Development of porous copper by powder compaction / Siti Athirah Rasid

The development of porous copper (Cu) as a heat sink has actively been researched in recent years due to some concern related to overheating of devices, particularly originated from alloys, towards lightweight, high surface area and a high performance (Hassani et al. 2012). One of the promising manufacturing techniques in producing porous structure is Powder Metallurgy (PM) incorporated with space holder material (SHM). In this study, to obtain porous Cu, three types of SHM which are potassium carbonate (K2CO3); 355-500 μm, natrium chloride (NaCl); 200-300 μm and polymethylmethacrylate (PMMA); 450 μm-1 mm were used together with Cu powder.
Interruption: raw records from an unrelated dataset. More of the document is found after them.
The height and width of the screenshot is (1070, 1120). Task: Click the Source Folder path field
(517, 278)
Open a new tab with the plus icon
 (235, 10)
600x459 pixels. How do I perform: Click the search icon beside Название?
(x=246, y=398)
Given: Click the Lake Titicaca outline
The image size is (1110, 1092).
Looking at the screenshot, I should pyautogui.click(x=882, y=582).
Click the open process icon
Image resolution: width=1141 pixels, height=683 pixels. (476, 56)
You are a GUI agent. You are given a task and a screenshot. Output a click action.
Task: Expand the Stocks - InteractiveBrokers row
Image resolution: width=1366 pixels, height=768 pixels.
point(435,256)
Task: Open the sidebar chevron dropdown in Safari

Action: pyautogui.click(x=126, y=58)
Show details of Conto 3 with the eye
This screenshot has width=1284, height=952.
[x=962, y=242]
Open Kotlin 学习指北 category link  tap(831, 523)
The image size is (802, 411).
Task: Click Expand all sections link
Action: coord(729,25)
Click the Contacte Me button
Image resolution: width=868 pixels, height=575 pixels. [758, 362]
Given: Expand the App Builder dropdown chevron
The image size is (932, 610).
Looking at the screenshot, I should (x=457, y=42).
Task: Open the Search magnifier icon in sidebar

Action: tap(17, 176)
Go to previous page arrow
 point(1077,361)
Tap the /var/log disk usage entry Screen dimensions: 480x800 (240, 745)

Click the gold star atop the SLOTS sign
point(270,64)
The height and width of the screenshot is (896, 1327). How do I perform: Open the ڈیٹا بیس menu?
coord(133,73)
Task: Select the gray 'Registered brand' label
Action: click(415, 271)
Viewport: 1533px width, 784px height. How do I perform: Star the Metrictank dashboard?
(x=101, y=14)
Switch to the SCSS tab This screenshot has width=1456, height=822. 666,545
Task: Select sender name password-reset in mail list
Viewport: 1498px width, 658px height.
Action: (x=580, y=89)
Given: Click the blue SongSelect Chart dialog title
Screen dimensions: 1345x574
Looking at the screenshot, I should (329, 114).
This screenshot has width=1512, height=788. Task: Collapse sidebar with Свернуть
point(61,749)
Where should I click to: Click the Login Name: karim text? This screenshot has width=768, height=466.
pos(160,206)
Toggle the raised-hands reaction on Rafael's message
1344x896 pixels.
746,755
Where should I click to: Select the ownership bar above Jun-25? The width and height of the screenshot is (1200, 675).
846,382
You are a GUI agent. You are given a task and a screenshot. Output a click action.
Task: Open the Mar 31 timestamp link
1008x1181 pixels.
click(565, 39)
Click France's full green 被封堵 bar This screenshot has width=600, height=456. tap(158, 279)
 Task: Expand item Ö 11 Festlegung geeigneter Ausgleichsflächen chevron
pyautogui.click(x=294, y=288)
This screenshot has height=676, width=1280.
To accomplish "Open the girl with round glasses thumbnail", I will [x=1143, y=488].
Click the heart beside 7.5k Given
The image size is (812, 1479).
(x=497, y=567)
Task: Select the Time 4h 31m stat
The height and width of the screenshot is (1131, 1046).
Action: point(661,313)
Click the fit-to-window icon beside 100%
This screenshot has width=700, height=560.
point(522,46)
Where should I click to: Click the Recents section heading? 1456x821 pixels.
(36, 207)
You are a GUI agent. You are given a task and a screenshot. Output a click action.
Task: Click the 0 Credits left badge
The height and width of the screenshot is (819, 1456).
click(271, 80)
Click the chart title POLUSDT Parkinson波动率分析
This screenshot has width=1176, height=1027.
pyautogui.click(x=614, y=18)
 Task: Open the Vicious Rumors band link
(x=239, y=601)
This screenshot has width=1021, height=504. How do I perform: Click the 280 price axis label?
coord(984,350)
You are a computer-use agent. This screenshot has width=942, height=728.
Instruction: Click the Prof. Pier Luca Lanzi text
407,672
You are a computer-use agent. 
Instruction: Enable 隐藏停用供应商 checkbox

The usage of SHM is to help in obtaining the required pore size and was used with the composition of 50:50%, 40:60% and 30:70% of volume fraction. The impact of volume fraction of SHM were investigated. The mixtures of Cu powder with different SHM were compacted into a green part with pressure of 2 tonne and 60 seconds holding time. The process continues with sintering in high vacuum tube with different temperature depending on the SHM that was used. After the sintering process, subsequent dissolution process is carried out to remove the SHM with distilled water in between 40 ⁰C- 60 ⁰C. Lastly, the samples were tested by using Heat Conduction Apparatus to obtain the result of thermal conductivity. The result shows that thermal conductivity of the sample is decreased as the volume fraction of SHM is increased. The microstructure of porous Cu was evaluated via SEM. It was observed that K2CO3 as a SHM worked successfully on porous Cu where pore structure developed exhibited open and highly inter-connected rather than NaCl and PMMA as a SHM. The results of the study show that porosity and pore size in the porous Cu give an effect on the performance of thermal conductivity results and successfully improve the problem of overheating at the junction of semiconductor. Other than that, for SHM of K2CO3, three different sizes of particles were used; 355 μm, 355-500 μm and 500 μm. From the study, the observations are the heat flow of the samples increases while the thermal conductivity of the samples decreases with increasing of porosity. In conclusion, it is possible to produce porous Cu through PM technique, with the recommendation of using 50% volume fraction of SHM with particle range size of 355 μm.